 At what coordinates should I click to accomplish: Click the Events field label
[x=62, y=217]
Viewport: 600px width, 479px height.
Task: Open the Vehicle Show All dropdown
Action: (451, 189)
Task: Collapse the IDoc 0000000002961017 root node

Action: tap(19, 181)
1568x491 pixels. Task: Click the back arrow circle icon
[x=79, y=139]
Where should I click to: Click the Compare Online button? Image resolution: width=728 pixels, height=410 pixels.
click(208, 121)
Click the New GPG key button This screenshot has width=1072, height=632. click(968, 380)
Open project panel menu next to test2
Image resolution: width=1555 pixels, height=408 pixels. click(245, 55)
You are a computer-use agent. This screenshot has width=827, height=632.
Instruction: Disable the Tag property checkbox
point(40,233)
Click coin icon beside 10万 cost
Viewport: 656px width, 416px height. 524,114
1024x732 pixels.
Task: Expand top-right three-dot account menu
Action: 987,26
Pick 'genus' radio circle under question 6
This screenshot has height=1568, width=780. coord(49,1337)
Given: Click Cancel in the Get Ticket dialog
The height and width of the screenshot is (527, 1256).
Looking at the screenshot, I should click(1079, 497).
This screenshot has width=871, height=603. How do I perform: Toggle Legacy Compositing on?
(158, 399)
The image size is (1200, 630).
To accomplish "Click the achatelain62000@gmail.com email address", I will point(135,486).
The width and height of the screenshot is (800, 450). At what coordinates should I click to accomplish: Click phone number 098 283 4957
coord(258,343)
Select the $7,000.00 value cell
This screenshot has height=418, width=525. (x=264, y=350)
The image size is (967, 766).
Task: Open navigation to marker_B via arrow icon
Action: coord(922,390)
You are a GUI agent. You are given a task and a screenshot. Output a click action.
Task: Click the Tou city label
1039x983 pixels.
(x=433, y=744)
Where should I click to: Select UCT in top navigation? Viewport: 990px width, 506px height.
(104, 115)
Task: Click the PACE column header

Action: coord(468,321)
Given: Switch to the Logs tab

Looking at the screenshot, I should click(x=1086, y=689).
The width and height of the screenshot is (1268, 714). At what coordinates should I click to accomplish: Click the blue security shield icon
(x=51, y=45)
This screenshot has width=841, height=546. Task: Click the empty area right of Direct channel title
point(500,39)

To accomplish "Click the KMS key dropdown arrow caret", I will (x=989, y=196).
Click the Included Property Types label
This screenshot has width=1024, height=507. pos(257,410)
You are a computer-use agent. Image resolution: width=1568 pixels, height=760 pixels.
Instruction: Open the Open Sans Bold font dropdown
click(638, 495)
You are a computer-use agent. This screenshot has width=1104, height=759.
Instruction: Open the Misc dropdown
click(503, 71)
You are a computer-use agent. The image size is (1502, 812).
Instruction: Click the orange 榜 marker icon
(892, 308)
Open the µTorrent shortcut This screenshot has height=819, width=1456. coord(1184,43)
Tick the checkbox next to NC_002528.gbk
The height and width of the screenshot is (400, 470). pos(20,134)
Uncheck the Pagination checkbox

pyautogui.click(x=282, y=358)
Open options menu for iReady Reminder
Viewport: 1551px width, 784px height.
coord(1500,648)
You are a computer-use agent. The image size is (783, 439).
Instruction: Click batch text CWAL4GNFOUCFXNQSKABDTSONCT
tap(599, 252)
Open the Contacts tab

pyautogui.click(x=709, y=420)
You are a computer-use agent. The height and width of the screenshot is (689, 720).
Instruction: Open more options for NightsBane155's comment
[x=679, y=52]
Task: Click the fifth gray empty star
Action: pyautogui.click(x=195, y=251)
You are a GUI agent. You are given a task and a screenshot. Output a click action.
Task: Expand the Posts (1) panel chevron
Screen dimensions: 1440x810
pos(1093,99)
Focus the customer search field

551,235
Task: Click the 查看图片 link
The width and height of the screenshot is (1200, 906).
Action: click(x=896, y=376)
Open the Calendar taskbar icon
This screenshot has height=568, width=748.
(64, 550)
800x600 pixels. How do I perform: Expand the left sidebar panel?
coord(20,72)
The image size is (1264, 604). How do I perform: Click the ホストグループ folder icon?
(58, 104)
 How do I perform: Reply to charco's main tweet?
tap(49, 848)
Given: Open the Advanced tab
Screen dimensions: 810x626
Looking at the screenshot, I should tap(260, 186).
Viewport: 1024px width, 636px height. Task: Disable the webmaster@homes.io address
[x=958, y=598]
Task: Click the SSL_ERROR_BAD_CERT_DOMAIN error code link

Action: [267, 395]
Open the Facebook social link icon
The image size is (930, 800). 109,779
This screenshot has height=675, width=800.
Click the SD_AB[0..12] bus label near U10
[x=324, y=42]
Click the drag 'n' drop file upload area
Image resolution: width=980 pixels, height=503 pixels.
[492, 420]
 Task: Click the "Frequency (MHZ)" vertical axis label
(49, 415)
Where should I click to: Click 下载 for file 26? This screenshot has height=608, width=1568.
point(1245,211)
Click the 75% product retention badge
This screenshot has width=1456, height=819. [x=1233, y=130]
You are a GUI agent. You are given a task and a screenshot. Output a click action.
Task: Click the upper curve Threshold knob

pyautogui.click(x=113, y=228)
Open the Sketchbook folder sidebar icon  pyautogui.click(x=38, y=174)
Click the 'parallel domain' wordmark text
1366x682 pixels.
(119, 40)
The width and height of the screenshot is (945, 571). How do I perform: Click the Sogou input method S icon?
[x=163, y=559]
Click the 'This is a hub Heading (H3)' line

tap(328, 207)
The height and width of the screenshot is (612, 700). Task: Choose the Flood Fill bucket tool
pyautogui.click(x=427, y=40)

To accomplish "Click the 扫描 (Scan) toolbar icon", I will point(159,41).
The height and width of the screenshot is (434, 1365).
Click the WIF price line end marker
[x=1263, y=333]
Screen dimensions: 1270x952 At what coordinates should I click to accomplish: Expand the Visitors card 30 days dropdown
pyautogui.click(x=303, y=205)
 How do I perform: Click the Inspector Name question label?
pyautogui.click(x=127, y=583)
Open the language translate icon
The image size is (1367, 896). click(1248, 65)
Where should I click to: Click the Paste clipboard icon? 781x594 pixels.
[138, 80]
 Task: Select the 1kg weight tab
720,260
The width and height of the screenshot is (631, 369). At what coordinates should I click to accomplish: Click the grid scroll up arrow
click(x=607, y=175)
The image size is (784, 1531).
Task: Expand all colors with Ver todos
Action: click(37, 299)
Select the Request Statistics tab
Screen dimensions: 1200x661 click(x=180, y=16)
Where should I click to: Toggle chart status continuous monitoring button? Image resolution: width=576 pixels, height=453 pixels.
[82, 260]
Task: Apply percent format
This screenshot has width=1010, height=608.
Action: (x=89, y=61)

:::

:: Instructions to follow ::
From the entries, report each line that includes the word "will".

:: Response area ::
To accomplish "Click the achatelain62000@gmail.com email address", I will point(135,486).
To accomplish "Click the KMS key dropdown arrow caret", I will (x=989, y=196).
To accomplish "Click the 扫描 (Scan) toolbar icon", I will point(159,41).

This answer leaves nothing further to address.